第7話 一日目

「フヒヒッ、フヒッ、フヒヒ」


店から出ると柴田は気持ち悪い笑みを浮かべていた。


「フゥーッ、フゥッ、きみが俺の奴隷?フヒヒ」


奴隷の顔をまじまじと見る。柴田は興奮しているのか、息が荒い。すると奴隷は顔を背けた。


(ジロジロ見すぎたかな?フヒヒ)


「あの、ご主人様、買ってほしいものがあります」


鈴を転がすような声だった。


「フヒッ!?フヒ、何でも買ってあげるよ!」

「ありがとうございます!」


(よっしゃ、好感度いきなりアップだ!)


店に向かうまでの間、柴田の脳内には奴隷が発した「ご主人様」のフレーズが鳴り響いていた。


……


「フヒ……」


店から出てきた奴隷は、不細工なお面をつけていた。


(やっぱりこうなるんだな……。
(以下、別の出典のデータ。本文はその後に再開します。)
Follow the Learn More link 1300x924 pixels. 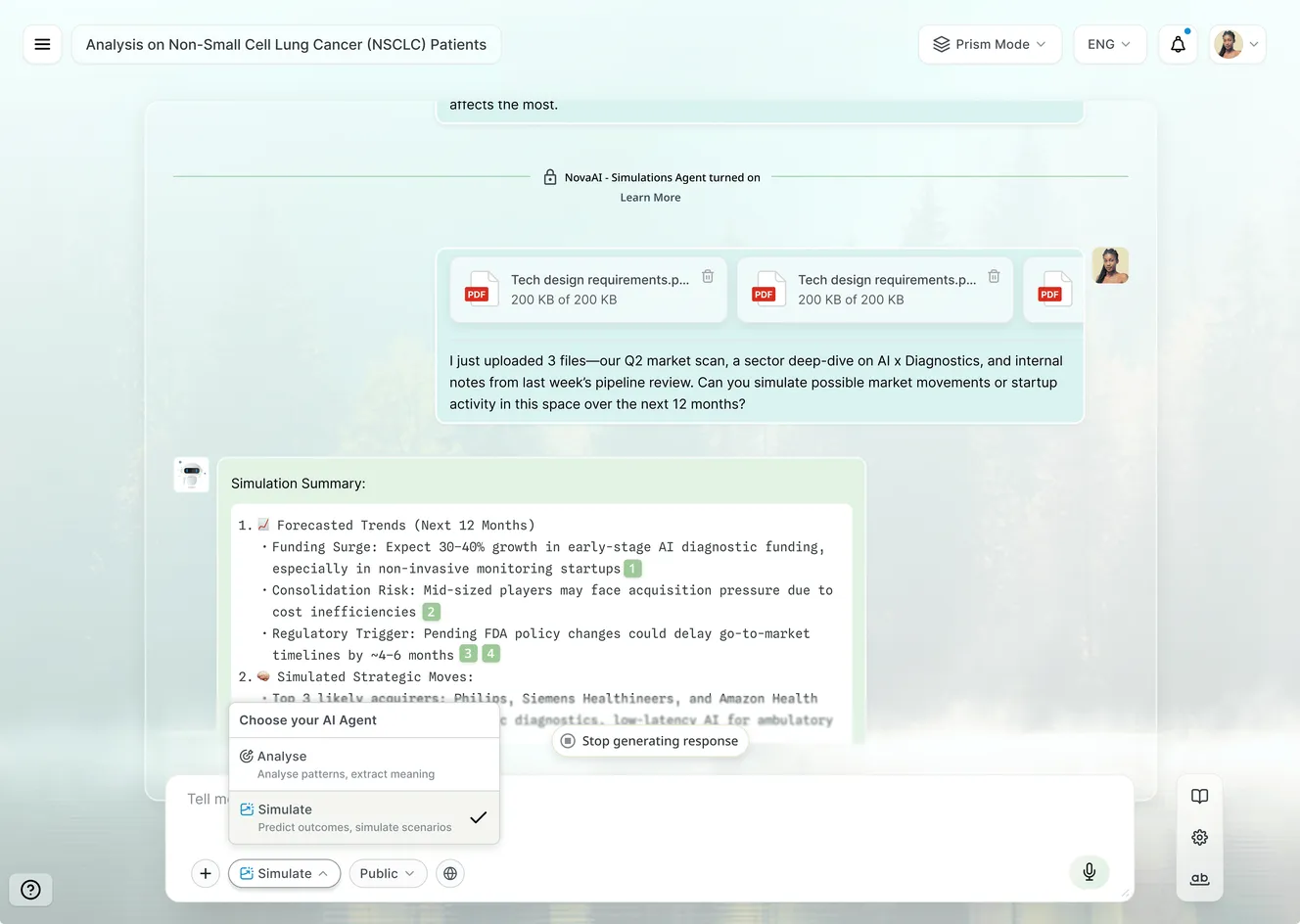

よっぽど俺に顔を見られるのが嫌だったんだろう)


「いいお面が買えました。」

「ハハ……よかったな……ハハハ……」


……


その日の夜、宿を借りたが部屋の中でも奴隷はお面をつけていた。


「あのさ、部屋の中だしお面取ったら?」

「嫌です」

「そんなに俺に顔を見られたくない?」

「はい」

「あ、はい……」


こうして奴隷を買った一日目は過ぎていった。